I’m six years into the knife industry here in Japan. None of the brands ever discussed on here do this to my knowledge. You see it more in the cheap stainless steel mass produced knife brands. Stuff you see in gift catalogs and such. The one I pictured in the original post is from a big brand that does some domestic and others not. And again I’m not here point fingers at people just trying to educate. However, I will point it out in the case that someone is making false statements on here that I know not to be true.


----------



## Cyrilix (Mar 13, 2019)

osakajoe said:


> I’m six years into the knife industry here in Japan. None of the brands ever discussed on here do this to my knowledge. You see it more in the cheap stainless steel mass produced knife brands. Stuff you see in gift catalogs and such. The one I pictured in the original post is from a big brand that does some domestic and others not. And again I’m not here point fingers at people just trying to educate. However, I will point it out in the case that someone is making false statements on here that I know not to be true.
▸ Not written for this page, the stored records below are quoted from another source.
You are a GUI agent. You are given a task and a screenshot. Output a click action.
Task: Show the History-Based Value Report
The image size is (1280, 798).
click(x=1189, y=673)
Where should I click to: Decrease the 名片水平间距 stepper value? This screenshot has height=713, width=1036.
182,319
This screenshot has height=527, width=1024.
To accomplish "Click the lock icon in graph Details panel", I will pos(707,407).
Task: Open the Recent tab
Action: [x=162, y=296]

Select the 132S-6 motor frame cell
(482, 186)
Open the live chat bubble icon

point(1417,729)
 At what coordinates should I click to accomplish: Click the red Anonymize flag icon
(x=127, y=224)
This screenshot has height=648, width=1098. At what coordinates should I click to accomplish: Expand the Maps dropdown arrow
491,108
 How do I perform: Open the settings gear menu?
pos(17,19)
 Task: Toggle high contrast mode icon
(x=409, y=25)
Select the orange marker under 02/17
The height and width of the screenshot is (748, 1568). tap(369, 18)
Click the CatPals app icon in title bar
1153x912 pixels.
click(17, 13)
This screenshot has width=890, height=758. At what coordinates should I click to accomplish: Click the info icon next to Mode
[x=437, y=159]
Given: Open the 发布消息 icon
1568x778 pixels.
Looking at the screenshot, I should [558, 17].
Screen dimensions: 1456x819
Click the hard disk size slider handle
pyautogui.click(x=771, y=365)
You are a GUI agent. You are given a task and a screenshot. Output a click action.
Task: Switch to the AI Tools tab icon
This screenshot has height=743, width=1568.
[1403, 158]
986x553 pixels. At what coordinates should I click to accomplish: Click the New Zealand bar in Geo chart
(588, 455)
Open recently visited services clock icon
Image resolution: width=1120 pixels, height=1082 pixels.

Okay, that's understandable. With the mass-produced brands, that's 100% expected. There's no reason for mass-produced brands not to go with a country well known for good-enough manufacturing at a good price. Especially with the brands we talk about here, I think people want fingers to be pointed. I know I certainly do. We spend a lot of money on knives and only people with experience can tell us where that investment is worthwhile. If even those people are holding out when there is clear proof of quality issues, then who will help the community?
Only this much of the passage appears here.